"""
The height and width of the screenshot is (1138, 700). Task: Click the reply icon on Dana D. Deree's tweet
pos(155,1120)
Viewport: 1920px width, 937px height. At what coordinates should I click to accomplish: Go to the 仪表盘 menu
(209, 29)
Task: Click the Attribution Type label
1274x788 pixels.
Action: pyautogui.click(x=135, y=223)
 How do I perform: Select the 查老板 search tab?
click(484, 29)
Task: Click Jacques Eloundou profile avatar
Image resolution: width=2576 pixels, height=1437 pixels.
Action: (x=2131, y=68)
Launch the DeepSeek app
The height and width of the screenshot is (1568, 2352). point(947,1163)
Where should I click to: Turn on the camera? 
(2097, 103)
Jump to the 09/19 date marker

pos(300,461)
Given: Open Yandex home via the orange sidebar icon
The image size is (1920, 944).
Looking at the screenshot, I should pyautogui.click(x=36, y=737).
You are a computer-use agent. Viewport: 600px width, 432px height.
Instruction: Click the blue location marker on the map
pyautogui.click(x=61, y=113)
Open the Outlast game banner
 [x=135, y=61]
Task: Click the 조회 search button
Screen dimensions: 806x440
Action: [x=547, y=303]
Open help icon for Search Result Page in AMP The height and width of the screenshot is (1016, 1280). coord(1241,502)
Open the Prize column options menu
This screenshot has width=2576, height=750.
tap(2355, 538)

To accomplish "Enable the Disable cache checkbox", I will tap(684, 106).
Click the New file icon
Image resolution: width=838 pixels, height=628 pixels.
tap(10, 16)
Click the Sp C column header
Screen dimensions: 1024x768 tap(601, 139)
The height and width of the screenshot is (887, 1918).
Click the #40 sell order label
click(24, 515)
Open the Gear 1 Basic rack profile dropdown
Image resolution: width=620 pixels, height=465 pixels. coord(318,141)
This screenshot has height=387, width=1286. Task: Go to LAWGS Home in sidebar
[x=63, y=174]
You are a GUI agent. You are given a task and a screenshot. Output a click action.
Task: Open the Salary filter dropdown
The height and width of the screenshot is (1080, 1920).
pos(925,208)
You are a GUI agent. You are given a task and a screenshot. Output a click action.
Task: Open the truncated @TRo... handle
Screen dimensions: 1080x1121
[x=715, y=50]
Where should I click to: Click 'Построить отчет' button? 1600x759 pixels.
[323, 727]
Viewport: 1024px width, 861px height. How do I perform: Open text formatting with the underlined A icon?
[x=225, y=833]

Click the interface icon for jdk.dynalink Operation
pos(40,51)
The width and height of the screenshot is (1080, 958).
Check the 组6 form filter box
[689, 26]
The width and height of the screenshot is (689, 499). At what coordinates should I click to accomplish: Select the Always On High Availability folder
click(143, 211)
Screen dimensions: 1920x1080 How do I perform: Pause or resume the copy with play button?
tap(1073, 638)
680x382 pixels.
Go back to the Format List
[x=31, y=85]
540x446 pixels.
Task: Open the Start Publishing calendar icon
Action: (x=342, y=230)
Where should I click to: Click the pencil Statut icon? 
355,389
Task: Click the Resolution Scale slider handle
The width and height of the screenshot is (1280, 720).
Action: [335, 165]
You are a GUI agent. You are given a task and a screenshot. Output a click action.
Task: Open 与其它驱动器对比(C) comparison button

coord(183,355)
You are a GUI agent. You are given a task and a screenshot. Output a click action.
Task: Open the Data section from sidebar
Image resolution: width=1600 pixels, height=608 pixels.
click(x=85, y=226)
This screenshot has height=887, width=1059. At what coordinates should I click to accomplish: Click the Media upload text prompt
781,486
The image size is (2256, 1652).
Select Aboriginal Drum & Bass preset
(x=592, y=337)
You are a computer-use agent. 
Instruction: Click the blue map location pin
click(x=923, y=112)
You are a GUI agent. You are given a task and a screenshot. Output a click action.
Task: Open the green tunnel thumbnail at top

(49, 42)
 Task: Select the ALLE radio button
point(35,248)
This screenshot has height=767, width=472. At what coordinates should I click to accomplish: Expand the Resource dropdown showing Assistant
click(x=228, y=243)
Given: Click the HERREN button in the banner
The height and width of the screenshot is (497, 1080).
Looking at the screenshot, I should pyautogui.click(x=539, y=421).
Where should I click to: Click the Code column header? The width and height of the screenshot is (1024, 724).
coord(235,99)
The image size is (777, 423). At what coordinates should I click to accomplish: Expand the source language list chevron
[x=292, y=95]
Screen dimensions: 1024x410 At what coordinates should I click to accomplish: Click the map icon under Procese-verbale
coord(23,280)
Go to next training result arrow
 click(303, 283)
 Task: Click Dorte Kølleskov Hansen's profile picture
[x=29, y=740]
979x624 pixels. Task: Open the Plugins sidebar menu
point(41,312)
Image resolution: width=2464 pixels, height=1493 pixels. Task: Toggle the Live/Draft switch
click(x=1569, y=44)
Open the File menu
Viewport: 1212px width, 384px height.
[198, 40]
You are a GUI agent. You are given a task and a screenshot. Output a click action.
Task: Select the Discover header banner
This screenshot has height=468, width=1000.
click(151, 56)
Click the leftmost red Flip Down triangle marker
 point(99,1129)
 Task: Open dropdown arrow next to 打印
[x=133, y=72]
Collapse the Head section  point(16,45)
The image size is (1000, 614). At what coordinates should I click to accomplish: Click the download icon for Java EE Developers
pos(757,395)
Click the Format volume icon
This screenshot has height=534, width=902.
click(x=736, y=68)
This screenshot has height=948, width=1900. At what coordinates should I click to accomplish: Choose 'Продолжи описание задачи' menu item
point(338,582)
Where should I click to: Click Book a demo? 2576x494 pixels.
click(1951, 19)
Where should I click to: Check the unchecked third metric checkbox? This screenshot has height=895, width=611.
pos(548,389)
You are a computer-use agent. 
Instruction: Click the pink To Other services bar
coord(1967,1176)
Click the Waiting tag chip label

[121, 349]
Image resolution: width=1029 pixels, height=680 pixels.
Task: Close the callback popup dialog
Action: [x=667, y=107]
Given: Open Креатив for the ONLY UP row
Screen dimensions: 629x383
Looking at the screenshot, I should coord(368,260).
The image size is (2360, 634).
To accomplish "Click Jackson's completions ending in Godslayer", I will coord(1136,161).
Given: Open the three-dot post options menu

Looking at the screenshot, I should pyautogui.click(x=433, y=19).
"""
Reproduce every row above word for word, leaving nothing out and changing nothing.

- **RESULT OF THIS EXERCISE**:
The height and width of the screenshot is (1138, 700). Task: Click the reply icon on Dana D. Deree's tweet
pos(155,1120)
Viewport: 1920px width, 937px height. At what coordinates should I click to accomplish: Go to the 仪表盘 menu
(209, 29)
Task: Click the Attribution Type label
1274x788 pixels.
Action: pyautogui.click(x=135, y=223)
 How do I perform: Select the 查老板 search tab?
click(484, 29)
Task: Click Jacques Eloundou profile avatar
Image resolution: width=2576 pixels, height=1437 pixels.
Action: (x=2131, y=68)
Launch the DeepSeek app
The height and width of the screenshot is (1568, 2352). point(947,1163)
Where should I click to: Turn on the camera? 
(2097, 103)
Jump to the 09/19 date marker

pos(300,461)
Given: Open Yandex home via the orange sidebar icon
The image size is (1920, 944).
Looking at the screenshot, I should pyautogui.click(x=36, y=737).
You are a computer-use agent. Viewport: 600px width, 432px height.
Instruction: Click the blue location marker on the map
pyautogui.click(x=61, y=113)
Open the Outlast game banner
 [x=135, y=61]
Task: Click the 조회 search button
Screen dimensions: 806x440
Action: [x=547, y=303]
Open help icon for Search Result Page in AMP The height and width of the screenshot is (1016, 1280). coord(1241,502)
Open the Prize column options menu
This screenshot has width=2576, height=750.
tap(2355, 538)

To accomplish "Enable the Disable cache checkbox", I will tap(684, 106).
Click the New file icon
Image resolution: width=838 pixels, height=628 pixels.
tap(10, 16)
Click the Sp C column header
Screen dimensions: 1024x768 tap(601, 139)
The height and width of the screenshot is (887, 1918).
Click the #40 sell order label
click(24, 515)
Open the Gear 1 Basic rack profile dropdown
Image resolution: width=620 pixels, height=465 pixels. coord(318,141)
This screenshot has height=387, width=1286. Task: Go to LAWGS Home in sidebar
[x=63, y=174]
You are a GUI agent. You are given a task and a screenshot. Output a click action.
Task: Open the Salary filter dropdown
The height and width of the screenshot is (1080, 1920).
pos(925,208)
You are a GUI agent. You are given a task and a screenshot. Output a click action.
Task: Open the truncated @TRo... handle
Screen dimensions: 1080x1121
[x=715, y=50]
Where should I click to: Click 'Построить отчет' button? 1600x759 pixels.
[323, 727]
Viewport: 1024px width, 861px height. How do I perform: Open text formatting with the underlined A icon?
[x=225, y=833]

Click the interface icon for jdk.dynalink Operation
pos(40,51)
The width and height of the screenshot is (1080, 958).
Check the 组6 form filter box
[689, 26]
The width and height of the screenshot is (689, 499). At what coordinates should I click to accomplish: Select the Always On High Availability folder
click(143, 211)
Screen dimensions: 1920x1080 How do I perform: Pause or resume the copy with play button?
tap(1073, 638)
680x382 pixels.
Go back to the Format List
[x=31, y=85]
540x446 pixels.
Task: Open the Start Publishing calendar icon
Action: (x=342, y=230)
Where should I click to: Click the pencil Statut icon? 
355,389
Task: Click the Resolution Scale slider handle
The width and height of the screenshot is (1280, 720).
Action: [335, 165]
You are a GUI agent. You are given a task and a screenshot. Output a click action.
Task: Open 与其它驱动器对比(C) comparison button

coord(183,355)
You are a GUI agent. You are given a task and a screenshot. Output a click action.
Task: Open the Data section from sidebar
Image resolution: width=1600 pixels, height=608 pixels.
click(x=85, y=226)
This screenshot has height=887, width=1059. At what coordinates should I click to accomplish: Click the Media upload text prompt
781,486
The image size is (2256, 1652).
Select Aboriginal Drum & Bass preset
(x=592, y=337)
You are a computer-use agent. 
Instruction: Click the blue map location pin
click(x=923, y=112)
You are a GUI agent. You are given a task and a screenshot. Output a click action.
Task: Open the green tunnel thumbnail at top

(49, 42)
 Task: Select the ALLE radio button
point(35,248)
This screenshot has height=767, width=472. At what coordinates should I click to accomplish: Expand the Resource dropdown showing Assistant
click(x=228, y=243)
Given: Click the HERREN button in the banner
The height and width of the screenshot is (497, 1080).
Looking at the screenshot, I should pyautogui.click(x=539, y=421).
Where should I click to: Click the Code column header? The width and height of the screenshot is (1024, 724).
coord(235,99)
The image size is (777, 423). At what coordinates should I click to accomplish: Expand the source language list chevron
[x=292, y=95]
Screen dimensions: 1024x410 At what coordinates should I click to accomplish: Click the map icon under Procese-verbale
coord(23,280)
Go to next training result arrow
 click(303, 283)
 Task: Click Dorte Kølleskov Hansen's profile picture
[x=29, y=740]
979x624 pixels. Task: Open the Plugins sidebar menu
point(41,312)
Image resolution: width=2464 pixels, height=1493 pixels. Task: Toggle the Live/Draft switch
click(x=1569, y=44)
Open the File menu
Viewport: 1212px width, 384px height.
[198, 40]
You are a GUI agent. You are given a task and a screenshot. Output a click action.
Task: Select the Discover header banner
This screenshot has height=468, width=1000.
click(151, 56)
Click the leftmost red Flip Down triangle marker
 point(99,1129)
 Task: Open dropdown arrow next to 打印
[x=133, y=72]
Collapse the Head section  point(16,45)
The image size is (1000, 614). At what coordinates should I click to accomplish: Click the download icon for Java EE Developers
pos(757,395)
Click the Format volume icon
This screenshot has height=534, width=902.
click(x=736, y=68)
This screenshot has height=948, width=1900. At what coordinates should I click to accomplish: Choose 'Продолжи описание задачи' menu item
point(338,582)
Where should I click to: Click Book a demo? 2576x494 pixels.
click(1951, 19)
Where should I click to: Check the unchecked third metric checkbox? This screenshot has height=895, width=611.
pos(548,389)
You are a computer-use agent. 
Instruction: Click the pink To Other services bar
coord(1967,1176)
Click the Waiting tag chip label

[121, 349]
Image resolution: width=1029 pixels, height=680 pixels.
Task: Close the callback popup dialog
Action: [x=667, y=107]
Given: Open Креатив for the ONLY UP row
Screen dimensions: 629x383
Looking at the screenshot, I should coord(368,260).
The image size is (2360, 634).
To accomplish "Click Jackson's completions ending in Godslayer", I will coord(1136,161).
Given: Open the three-dot post options menu

Looking at the screenshot, I should pyautogui.click(x=433, y=19).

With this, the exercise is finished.